Mainly PanPastels (landscape set) , last finishes touch of Faber Castel Pastel sticks Polychromos. I just bought a set of 24, so I did not achieve exactly the same colors as the artist, yet think it's not essential.
I usedClairefontaine PastelMat 170 lb, about 7x10", natural sienna.

http://www.wetcanvas.com/Community/images/02-Apr-2013/171274-m_IMG_8439.jpg

I think this still looks too soft, yet am afraid of overdoing it, especial in this small size...
Would be grateful if you could give me some advice - is this ready/overworked/what...? :angel: Critics welcome!

DAK723
04-02-2013, 07:56 AM
I think that this is a very nice painting! I agree that matching colors (with either the painting you are copying or with nature) is not essential! Your colors are lovely, with some nice blended areas! Not to "soft" for my eye - in fact, I think you have a nice combination of harder and softer edges!

Very nice!

Don

Donna T
04-02-2013, 08:06 AM
That's very nice, Raxu! Do the Pan Pastels feel a little like painting in watercolors to you? You get such soft looking "washes" with them.

Turpintine45
04-02-2013, 11:35 AM
I really like the sky, you have some nice rhythms going. The colours work well. Nicely done.

sketchZ1ol
04-02-2013, 04:05 PM
hello
interesting to see and read this .

although i have not worked with pastelmat or pans ,
the hard sticks can make crisp lines with the square-edges
and also be shaved to make a point at an end for a ' tip ' .

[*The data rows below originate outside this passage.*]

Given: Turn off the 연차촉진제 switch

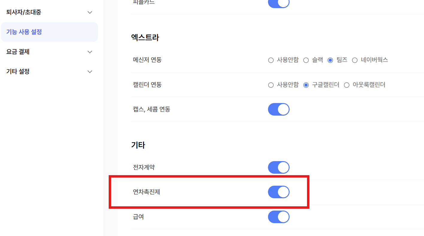Looking at the screenshot, I should pos(278,192).
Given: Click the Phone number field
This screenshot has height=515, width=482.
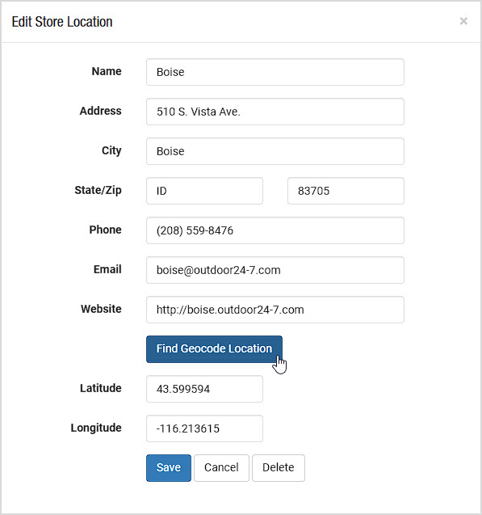Looking at the screenshot, I should pyautogui.click(x=275, y=230).
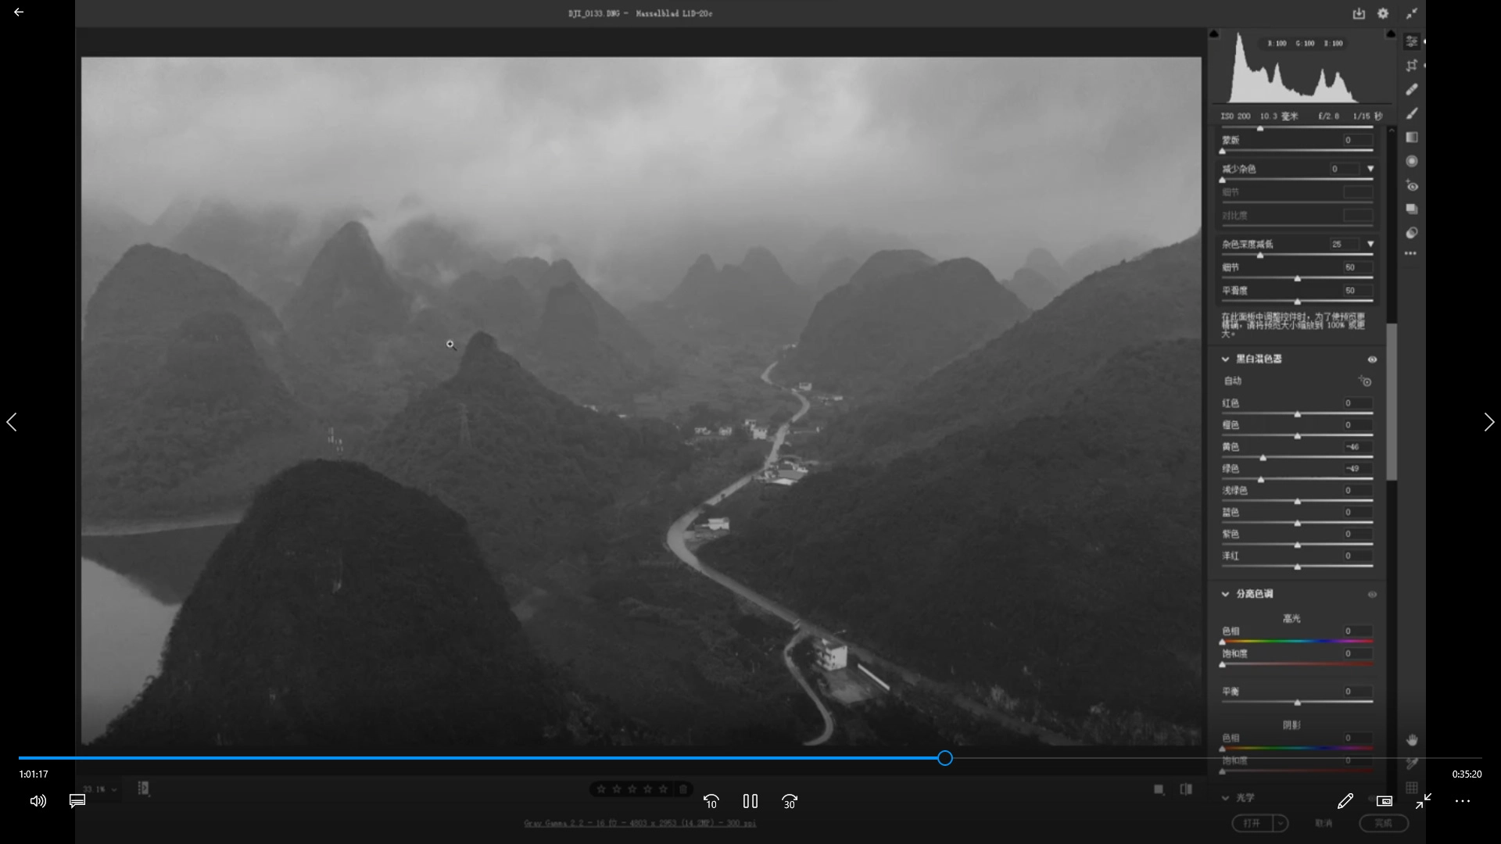Viewport: 1501px width, 844px height.
Task: Select the Adjustment Brush tool
Action: (1412, 113)
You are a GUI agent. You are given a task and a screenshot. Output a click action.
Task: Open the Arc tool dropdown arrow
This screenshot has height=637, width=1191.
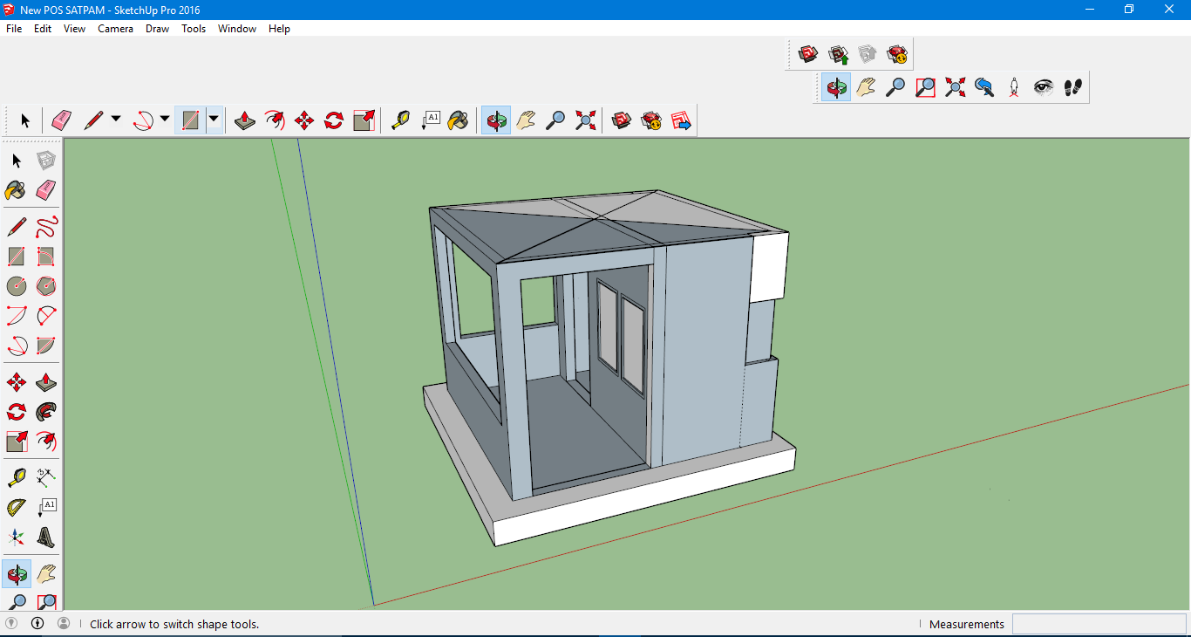tap(165, 120)
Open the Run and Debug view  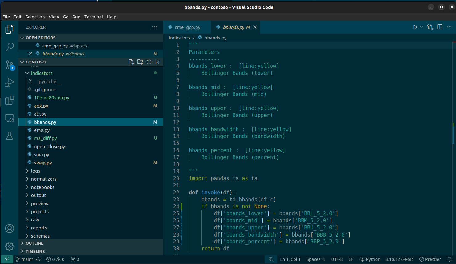click(x=10, y=83)
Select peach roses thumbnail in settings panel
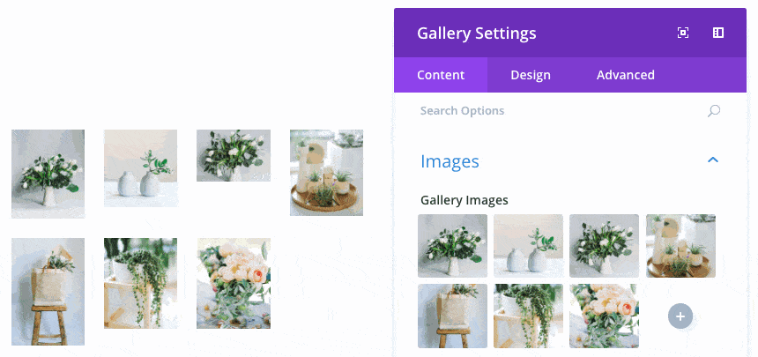This screenshot has width=758, height=357. point(604,316)
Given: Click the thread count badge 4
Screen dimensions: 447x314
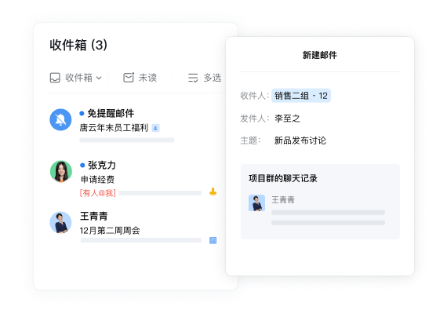Looking at the screenshot, I should click(155, 128).
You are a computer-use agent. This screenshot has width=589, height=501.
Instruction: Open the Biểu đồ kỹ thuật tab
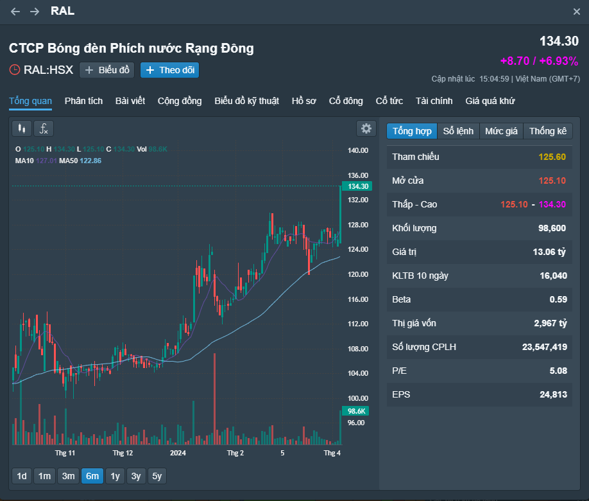[x=246, y=101]
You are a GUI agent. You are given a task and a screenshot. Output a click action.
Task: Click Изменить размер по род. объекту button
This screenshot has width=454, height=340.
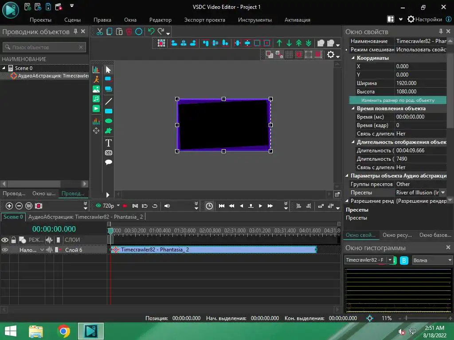click(x=398, y=100)
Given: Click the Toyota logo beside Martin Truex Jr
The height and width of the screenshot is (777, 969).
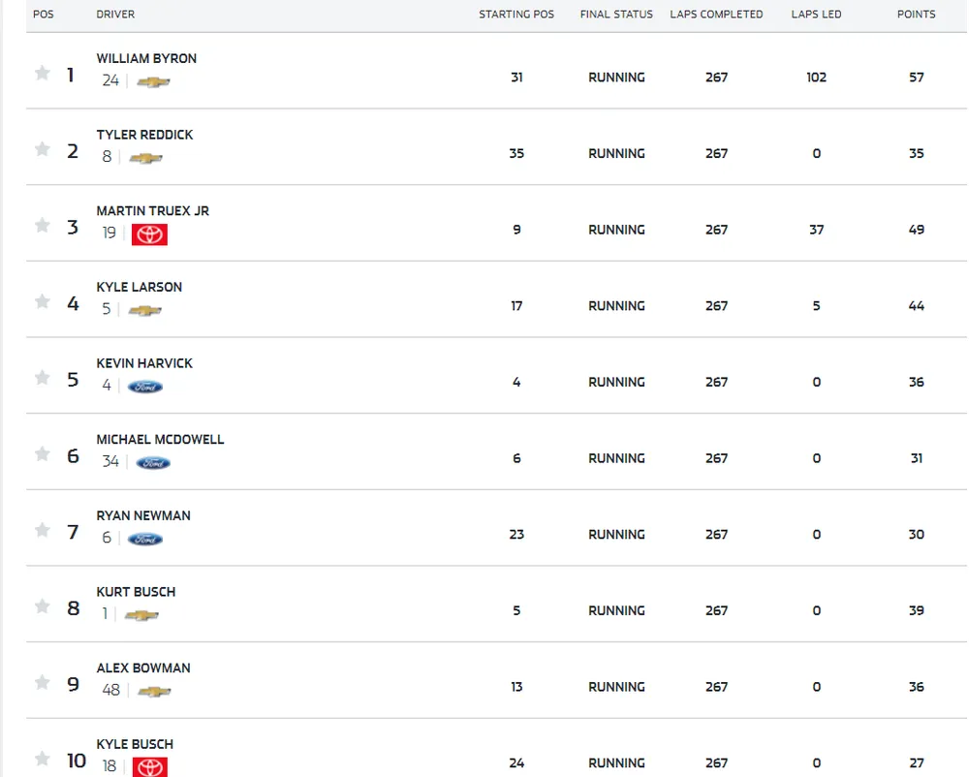Looking at the screenshot, I should point(149,234).
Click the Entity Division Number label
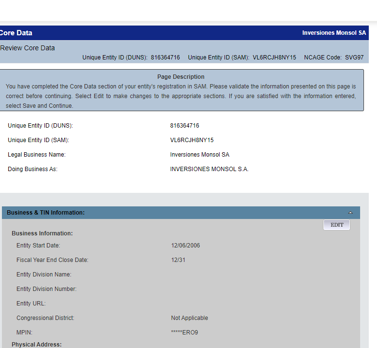The image size is (377, 348). coord(46,289)
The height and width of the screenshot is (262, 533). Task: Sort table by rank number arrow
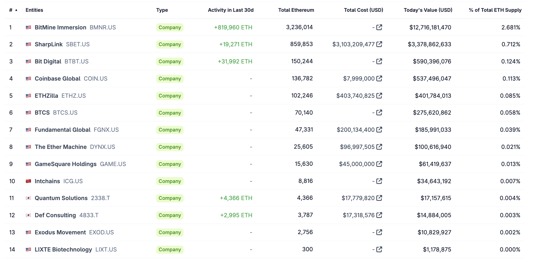[16, 10]
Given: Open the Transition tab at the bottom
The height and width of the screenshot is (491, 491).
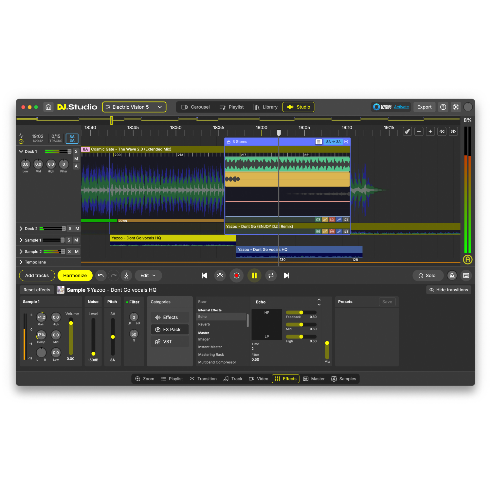Looking at the screenshot, I should coord(203,379).
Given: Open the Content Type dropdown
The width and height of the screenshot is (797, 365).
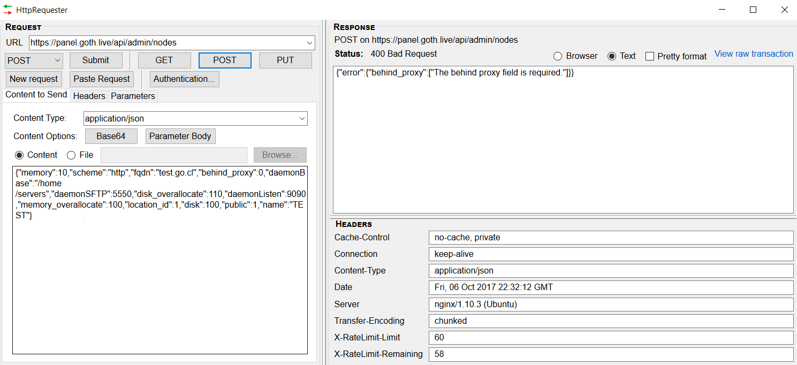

while the overall look is somewhat soft ,
certain areas look sharp(er) by value and/or colour comparison , so
that's something to keep in mind with further paintings .

if my understanding is right , there are many different pan applicators
which may provide better control to keep colour areas/edges crisp and separate
which would be different than an edge + colour when working watercolour wash wet over dry ...

lots of potential with crossover-over media and technique !
- will look forward with interest . :)

Ed

raxu
04-03-2013, 03:27 AM
oh thank you so much for encouriging a beginner like me - I am truly grateful. Hopefully I will look at this painting smiling in a couple of years, rememberig how exiting it was to start painting in pastels, and how proud I was (although I don't admit it now) having achieved quite a decent result *LOL*

Don - you made my day!

Donna - Pan pastels don't feel like painting in watercolor, actually painting with pans feels even better - more like sensual. I feel I have a more direct connection to the surface. And best of all: I can make corrections which is not that easy in watercolors. Also the intensity of watercolors get weaker when dry, sometimes it's hard to estimate (have painted 5 years on my own, you can see the results in the Watercolor forum). Pan colors can even be erased, although I have not tried it yet. I hardly use an eraser when I am drawing or sketching, either. Mistakes belong to our humanity, don't they?

Jen - I just loosely followed the step, so I cannot take full credit for the sky :)

Ed - yes there are many pan applicators, I think I have all of them. As I did this exercise in a very small size, I did not use much e.g. the wedge sponge, it can be used for creating sharper edges. I also need more experience to understand how much pastel a surface can take. Thank you for your interest!